### What needs to be done
Pictures stay out of the copy. Retype exactly, and only, the lines from the one containing "problem(s) using the" through the end of the listing below.
[Working data Boundary: Start]
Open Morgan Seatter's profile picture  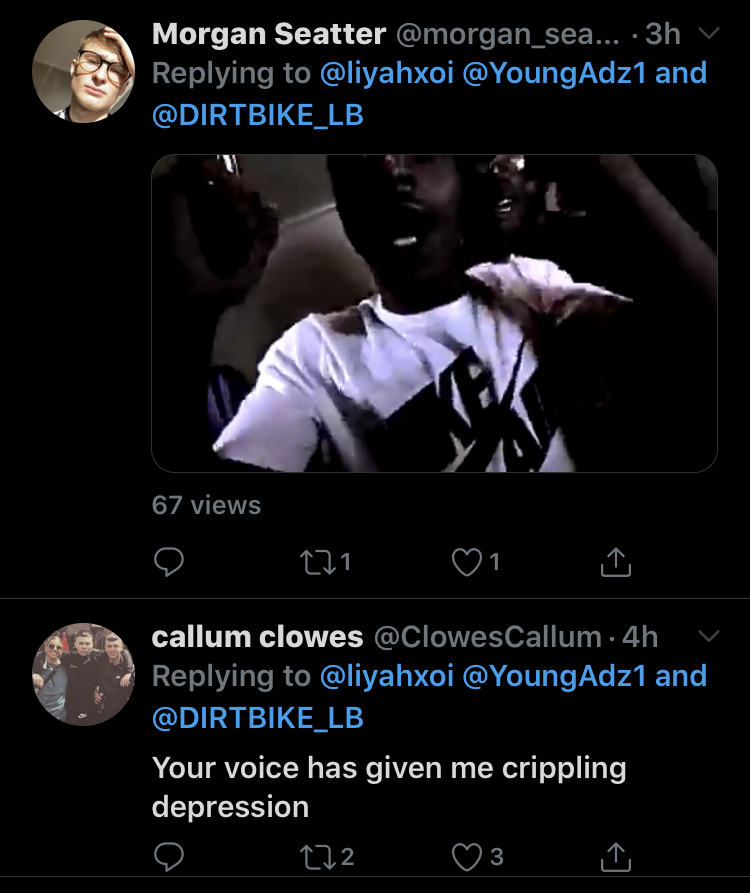tap(83, 73)
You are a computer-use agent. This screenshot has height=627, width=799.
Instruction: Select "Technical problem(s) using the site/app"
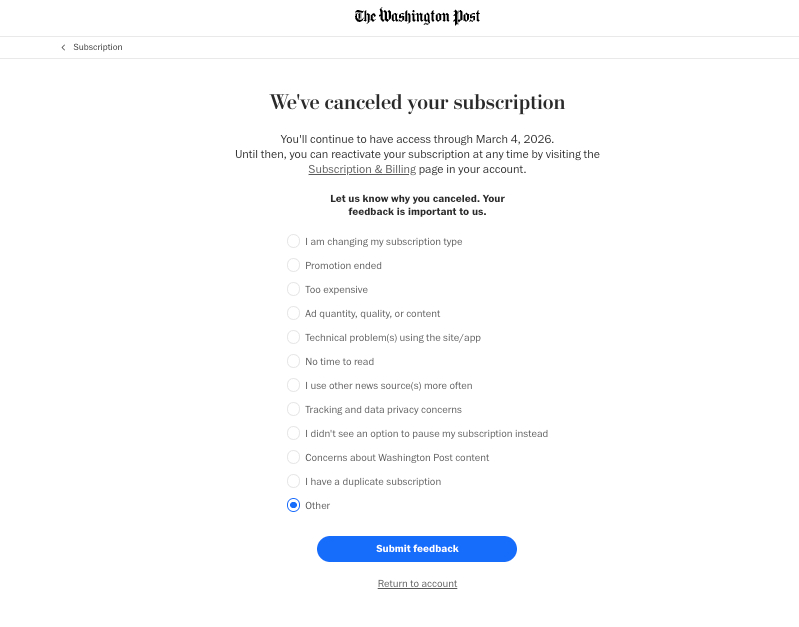click(293, 337)
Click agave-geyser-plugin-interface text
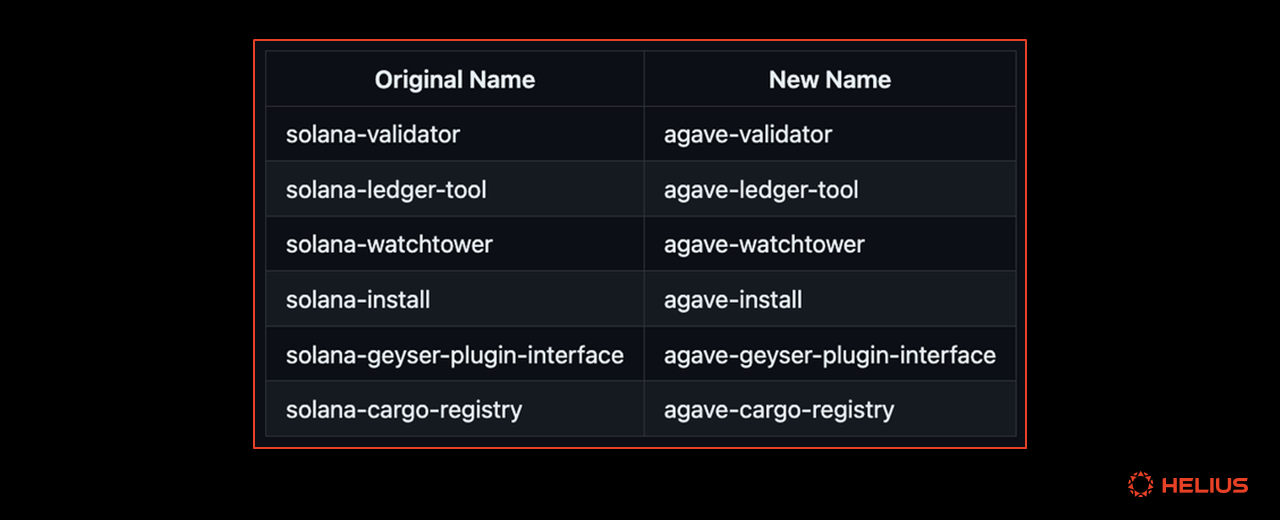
[Working data Boundary: End]
### Response to the exercise
Instruction: Select "Technical problem(s) using the site/app"
click(293, 337)
Click agave-geyser-plugin-interface text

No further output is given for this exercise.